SBN

Increase Kubernetes Reliability: A Best Practices Guide for Readiness Probes

Kubernetes, released by Google as an open source container orchestration system in 2014 under Apache License 2.0, is written in the programming language Go. Today, Kubernetes is maintained by the Cloud Native Computing Foundation (CNCF). It offers impressive flexibility, enabling organizations of all sizes to deploy, scale, and manage production grade, containerized workloads. Kubernetes can be deployed on a variety of infrastructure providers such as AWS, Azure, Google Cloud, and even on-premise data centers. It’s also quite complex and introduces a lot of unfamiliar terms and technologies for development and platform teams to learn.

Readiness probes and  liveness probes are two terms you need to understand as you begin deploying more mature applications to Kubernetes. This guide discusses running readiness probes in Kubernetes clusters as a kind of health check to determine whether a container is ready to serve traffic. When a container is ready, the Kubernetes API will route traffic to it. If a container is not ready, Kubernetes will not route traffic to it. When you ensure that only healthy containers are serving traffic, it can significantly improve the reliability of your applications.

Importance of Kubernetes probes

If you’re using Kubernetes, it’s partly because you want your apps and services to be reliable, available, and scalable. That doesn’t always happen. Sometimes apps and services fail due to temporary connection issues, configuration errors, missing dependencies, or application errors. Although you need to know why the application became unreliable, you also need to know if an issue has occurred or is occurring. Probes can help you troubleshoot Kubernetes by monitoring applications and services for issues. Even better, they can also help you plan and  manage resources by showing you when an application is experiencing resource contention.

Probes are an excellent way to periodically check the health of an application. You usually configure readiness checks and liveness checks (among others) using the command-line client or a YAML deployment template in the spec.containers.readinessprobe attribute of the pod configuration. The three types of probes in Kube are:

  • Startup probes: Verify whether an application within a container has started. It is executed only at startup. If a container fails this probe, the container is killed and follows the restartPolicy for the pod. You can configure startup probes in the spec.containers.startupProbe attribute. A significant reason to include startup probes is because some legacy applications require additional startup time when first initialized, which can make it difficult to set liveness probe parameters. Make sure you use the same protocol as the application when you configure a startupProbe— and ensure the failureThreshold * periodSeconds is long enough to cover the worst case startup time. 

  • Readiness probes: Verify that a Docker container is ready to serve requests. If the probe returns a failed state, Kubernetes removes the IP address for the pod from the endpoints of all services. Readiness probes enable you to advise Kubernetes that a running container should not receive traffic until additional tasks are completed. Those tasks include loading files, warming caches, and establishing network connections. The location to configure readiness probes is in the spec.containers.readinessProbe attribute for the pod configuration. These probes must be run periodically, with that period defined by the periodSeconds attribute.

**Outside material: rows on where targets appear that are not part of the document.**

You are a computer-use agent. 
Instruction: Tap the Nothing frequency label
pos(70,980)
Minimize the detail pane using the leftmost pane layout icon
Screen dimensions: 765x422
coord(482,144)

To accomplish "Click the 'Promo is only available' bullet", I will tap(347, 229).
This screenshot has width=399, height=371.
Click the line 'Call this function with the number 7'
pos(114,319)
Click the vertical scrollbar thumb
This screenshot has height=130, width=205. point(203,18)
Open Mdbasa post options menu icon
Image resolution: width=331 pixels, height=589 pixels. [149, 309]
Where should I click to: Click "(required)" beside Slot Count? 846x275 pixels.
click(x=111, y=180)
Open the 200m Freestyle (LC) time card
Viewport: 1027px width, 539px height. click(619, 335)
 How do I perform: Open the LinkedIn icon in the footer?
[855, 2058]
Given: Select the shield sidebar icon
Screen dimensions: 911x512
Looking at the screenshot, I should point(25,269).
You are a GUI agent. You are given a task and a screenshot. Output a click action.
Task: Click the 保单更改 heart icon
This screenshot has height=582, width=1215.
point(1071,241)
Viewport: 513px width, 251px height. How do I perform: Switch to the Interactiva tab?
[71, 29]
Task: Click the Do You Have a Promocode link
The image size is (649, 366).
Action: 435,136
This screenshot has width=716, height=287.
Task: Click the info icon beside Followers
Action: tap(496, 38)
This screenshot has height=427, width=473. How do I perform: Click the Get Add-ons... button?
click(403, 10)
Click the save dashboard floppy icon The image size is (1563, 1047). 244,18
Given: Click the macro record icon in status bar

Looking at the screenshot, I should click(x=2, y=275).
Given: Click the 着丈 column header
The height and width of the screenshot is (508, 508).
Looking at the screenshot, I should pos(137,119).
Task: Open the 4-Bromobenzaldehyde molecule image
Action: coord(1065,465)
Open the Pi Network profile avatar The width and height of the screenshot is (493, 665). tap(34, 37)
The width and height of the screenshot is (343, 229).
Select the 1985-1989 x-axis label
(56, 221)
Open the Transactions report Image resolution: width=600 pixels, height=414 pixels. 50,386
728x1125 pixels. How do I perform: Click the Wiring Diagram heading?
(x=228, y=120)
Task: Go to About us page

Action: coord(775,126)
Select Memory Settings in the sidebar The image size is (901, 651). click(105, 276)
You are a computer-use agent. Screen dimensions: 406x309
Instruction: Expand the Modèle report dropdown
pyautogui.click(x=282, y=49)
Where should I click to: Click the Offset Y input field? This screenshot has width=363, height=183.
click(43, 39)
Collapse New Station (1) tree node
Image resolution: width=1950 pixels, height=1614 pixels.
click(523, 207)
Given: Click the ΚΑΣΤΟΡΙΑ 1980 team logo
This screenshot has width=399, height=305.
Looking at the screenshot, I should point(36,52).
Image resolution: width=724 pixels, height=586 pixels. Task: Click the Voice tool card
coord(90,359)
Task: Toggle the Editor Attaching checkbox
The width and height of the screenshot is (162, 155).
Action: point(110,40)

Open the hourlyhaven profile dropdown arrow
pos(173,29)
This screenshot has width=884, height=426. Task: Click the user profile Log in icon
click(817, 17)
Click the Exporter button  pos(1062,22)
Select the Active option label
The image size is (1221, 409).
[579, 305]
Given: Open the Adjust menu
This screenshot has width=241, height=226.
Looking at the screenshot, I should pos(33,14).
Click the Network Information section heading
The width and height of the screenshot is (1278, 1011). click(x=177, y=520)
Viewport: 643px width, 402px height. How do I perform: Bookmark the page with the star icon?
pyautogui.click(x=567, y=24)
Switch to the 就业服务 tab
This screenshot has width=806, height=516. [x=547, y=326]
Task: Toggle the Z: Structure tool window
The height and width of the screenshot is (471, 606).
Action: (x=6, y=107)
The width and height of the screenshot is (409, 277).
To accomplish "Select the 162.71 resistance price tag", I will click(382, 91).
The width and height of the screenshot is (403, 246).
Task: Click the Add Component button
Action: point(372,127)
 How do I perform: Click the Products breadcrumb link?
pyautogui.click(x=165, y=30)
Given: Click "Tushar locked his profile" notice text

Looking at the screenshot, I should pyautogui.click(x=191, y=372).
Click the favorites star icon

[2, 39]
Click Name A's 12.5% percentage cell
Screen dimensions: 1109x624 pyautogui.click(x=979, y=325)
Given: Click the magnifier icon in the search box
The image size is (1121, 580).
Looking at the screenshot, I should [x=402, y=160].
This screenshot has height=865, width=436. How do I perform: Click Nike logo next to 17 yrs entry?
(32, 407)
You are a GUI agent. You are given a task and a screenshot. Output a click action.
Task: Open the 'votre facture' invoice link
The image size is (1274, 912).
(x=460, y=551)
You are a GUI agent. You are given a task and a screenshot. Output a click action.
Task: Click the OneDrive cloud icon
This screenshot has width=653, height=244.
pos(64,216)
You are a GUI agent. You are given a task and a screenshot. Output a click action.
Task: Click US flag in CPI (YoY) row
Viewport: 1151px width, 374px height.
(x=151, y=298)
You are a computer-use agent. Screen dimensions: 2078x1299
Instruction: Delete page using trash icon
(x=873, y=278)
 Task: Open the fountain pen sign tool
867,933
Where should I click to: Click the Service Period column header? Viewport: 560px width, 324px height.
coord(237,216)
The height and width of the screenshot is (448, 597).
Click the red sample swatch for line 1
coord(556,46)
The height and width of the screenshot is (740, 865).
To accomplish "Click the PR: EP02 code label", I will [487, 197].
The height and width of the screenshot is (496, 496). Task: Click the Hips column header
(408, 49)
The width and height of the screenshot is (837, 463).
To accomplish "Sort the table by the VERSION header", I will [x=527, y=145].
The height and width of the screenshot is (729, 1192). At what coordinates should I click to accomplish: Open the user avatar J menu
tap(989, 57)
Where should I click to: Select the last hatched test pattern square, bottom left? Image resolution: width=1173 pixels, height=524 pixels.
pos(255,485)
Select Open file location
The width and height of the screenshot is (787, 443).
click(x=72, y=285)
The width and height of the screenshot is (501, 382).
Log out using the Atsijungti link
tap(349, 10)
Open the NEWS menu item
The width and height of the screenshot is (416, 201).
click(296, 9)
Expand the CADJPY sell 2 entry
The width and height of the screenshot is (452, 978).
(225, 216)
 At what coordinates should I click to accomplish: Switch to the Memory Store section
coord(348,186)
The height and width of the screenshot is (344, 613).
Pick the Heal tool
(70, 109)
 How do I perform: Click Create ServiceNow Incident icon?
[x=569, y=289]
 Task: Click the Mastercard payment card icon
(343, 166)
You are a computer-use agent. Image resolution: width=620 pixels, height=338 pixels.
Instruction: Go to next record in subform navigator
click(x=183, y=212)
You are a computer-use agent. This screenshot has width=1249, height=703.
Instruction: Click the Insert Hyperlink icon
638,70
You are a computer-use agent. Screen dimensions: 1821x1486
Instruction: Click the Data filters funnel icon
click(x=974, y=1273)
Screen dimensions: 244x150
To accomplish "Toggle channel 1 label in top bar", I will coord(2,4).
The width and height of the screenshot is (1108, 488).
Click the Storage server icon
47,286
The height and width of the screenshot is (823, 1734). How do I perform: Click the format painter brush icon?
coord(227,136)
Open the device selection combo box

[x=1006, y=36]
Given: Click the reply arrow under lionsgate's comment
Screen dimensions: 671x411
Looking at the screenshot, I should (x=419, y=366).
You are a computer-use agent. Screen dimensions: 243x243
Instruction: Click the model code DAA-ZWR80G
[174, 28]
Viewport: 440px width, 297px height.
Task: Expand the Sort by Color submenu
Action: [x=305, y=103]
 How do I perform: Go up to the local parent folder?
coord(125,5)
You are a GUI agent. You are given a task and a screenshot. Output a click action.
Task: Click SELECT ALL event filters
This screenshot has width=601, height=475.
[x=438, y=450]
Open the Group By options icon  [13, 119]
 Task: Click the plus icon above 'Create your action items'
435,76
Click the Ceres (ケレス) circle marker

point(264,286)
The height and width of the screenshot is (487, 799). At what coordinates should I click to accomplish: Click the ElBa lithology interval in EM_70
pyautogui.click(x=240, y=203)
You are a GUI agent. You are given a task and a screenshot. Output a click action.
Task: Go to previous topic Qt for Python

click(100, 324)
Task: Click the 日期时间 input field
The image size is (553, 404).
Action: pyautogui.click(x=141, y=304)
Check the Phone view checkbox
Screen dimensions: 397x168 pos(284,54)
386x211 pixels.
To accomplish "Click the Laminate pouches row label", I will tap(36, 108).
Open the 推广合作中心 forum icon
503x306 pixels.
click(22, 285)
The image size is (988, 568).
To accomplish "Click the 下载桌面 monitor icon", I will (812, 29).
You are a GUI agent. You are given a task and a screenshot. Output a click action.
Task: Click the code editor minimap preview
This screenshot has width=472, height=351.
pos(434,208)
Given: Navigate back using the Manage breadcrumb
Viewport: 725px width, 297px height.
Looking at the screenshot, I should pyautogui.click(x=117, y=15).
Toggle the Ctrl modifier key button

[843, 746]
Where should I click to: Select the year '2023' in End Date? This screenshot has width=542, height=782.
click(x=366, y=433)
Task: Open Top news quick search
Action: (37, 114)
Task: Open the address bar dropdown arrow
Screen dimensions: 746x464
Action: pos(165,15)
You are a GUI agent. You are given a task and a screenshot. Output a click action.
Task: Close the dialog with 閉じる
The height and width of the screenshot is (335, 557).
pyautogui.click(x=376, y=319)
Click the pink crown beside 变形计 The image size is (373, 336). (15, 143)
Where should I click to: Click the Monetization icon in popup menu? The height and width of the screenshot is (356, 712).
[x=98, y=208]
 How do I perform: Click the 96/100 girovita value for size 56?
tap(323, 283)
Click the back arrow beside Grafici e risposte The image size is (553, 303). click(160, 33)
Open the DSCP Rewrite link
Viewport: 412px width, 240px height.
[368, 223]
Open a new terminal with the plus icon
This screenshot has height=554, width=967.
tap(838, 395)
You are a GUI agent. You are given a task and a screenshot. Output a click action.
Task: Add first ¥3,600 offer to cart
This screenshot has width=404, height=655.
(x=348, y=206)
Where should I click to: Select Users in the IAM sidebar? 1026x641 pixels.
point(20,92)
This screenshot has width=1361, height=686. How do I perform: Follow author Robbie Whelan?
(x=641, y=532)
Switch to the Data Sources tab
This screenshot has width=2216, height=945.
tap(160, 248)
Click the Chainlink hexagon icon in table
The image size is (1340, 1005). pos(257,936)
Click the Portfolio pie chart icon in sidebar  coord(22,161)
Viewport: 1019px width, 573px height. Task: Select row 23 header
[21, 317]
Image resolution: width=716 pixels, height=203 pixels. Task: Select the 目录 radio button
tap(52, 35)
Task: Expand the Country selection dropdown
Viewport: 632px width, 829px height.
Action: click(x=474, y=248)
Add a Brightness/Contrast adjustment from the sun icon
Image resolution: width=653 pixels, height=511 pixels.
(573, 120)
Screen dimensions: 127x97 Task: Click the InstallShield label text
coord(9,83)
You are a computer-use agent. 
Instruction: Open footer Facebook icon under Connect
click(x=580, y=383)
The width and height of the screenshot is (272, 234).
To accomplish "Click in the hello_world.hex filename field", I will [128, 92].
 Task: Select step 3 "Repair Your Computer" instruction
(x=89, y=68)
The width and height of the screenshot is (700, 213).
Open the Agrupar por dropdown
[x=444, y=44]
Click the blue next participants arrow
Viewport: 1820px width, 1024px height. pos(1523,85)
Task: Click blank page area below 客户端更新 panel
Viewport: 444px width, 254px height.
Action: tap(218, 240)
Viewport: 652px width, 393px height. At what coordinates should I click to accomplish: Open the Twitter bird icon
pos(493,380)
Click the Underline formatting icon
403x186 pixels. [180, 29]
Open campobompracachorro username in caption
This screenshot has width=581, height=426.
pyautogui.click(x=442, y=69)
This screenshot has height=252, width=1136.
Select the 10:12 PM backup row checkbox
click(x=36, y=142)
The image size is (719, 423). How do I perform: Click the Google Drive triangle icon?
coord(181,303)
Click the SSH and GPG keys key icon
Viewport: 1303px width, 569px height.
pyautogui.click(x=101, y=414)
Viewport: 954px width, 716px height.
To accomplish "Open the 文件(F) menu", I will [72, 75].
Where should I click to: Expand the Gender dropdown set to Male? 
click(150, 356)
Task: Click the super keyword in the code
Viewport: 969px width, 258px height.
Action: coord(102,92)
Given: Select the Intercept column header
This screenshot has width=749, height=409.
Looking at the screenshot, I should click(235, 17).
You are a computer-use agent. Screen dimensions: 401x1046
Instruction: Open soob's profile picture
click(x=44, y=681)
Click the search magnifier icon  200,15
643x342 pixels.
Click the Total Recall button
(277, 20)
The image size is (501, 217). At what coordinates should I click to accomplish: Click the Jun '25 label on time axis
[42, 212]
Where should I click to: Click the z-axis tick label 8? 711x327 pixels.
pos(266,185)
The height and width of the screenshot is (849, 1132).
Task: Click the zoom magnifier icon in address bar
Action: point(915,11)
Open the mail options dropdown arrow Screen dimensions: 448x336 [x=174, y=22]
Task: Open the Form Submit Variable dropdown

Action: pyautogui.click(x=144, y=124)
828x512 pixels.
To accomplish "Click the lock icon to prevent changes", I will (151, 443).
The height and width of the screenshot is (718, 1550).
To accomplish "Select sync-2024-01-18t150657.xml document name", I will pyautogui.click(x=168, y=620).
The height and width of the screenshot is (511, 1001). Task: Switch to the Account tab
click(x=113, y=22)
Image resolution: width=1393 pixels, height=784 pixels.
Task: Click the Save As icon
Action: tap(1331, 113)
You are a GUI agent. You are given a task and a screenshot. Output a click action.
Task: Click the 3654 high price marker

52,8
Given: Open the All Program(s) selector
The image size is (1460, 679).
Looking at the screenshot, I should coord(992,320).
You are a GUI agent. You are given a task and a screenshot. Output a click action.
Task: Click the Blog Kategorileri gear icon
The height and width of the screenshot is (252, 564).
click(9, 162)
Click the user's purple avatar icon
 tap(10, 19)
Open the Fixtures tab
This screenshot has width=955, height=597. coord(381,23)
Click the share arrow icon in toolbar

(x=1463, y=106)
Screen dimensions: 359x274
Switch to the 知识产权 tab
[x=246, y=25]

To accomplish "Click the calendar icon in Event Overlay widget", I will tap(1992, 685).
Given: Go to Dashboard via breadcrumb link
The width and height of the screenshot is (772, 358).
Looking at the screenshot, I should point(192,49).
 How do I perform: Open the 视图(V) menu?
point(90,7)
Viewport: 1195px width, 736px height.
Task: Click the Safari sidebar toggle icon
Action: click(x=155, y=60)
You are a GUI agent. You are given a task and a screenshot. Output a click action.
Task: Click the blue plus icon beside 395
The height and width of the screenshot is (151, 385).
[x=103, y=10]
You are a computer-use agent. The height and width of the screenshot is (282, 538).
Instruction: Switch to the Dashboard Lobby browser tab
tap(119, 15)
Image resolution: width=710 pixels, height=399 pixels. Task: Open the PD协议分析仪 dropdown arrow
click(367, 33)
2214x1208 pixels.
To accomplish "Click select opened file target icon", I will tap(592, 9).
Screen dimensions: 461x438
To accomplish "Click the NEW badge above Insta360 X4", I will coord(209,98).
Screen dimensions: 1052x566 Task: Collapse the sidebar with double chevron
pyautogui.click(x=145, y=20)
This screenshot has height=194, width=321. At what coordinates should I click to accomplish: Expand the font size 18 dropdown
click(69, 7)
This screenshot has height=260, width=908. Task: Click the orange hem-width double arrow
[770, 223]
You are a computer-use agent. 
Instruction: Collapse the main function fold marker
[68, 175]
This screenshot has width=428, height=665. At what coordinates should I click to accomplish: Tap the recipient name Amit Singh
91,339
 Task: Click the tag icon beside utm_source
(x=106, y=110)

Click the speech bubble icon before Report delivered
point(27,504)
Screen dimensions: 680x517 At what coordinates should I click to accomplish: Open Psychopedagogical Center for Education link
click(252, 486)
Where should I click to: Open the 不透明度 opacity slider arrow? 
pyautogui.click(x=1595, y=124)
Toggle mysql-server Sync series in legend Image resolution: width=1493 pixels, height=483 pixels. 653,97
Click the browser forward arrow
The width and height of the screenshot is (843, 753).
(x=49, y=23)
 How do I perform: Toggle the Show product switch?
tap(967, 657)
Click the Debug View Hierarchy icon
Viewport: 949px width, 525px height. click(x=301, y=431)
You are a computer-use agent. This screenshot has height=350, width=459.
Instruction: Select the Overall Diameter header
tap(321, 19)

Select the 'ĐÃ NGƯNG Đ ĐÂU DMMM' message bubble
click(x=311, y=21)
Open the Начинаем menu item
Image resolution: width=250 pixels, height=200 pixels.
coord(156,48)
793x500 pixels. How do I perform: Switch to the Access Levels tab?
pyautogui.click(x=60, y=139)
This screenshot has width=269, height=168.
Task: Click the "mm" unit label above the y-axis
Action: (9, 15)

  • Liveness probes: Use these liveness checks to assess whether an application running in a container is in a healthy state. If the liveness probe fails, Kubernetes kills the container and attempts to restart it. Liveness probes are useful when you want to ensure your application is not experiencing deadlock or silently unresponsive. Deadlock is a situation when your container is not ready but the liveness probe is performing and it exceeds the failure threshold, because of a too short delay time. To mitigate this, you should use a startup probe and set your threshold high enough. Configure liveness probes in the spec.containers.livenessProbe code attribute of the pod configuration. Similar to readiness probes, liveness probes also run periodically.

What are readiness probes in Kubernetes?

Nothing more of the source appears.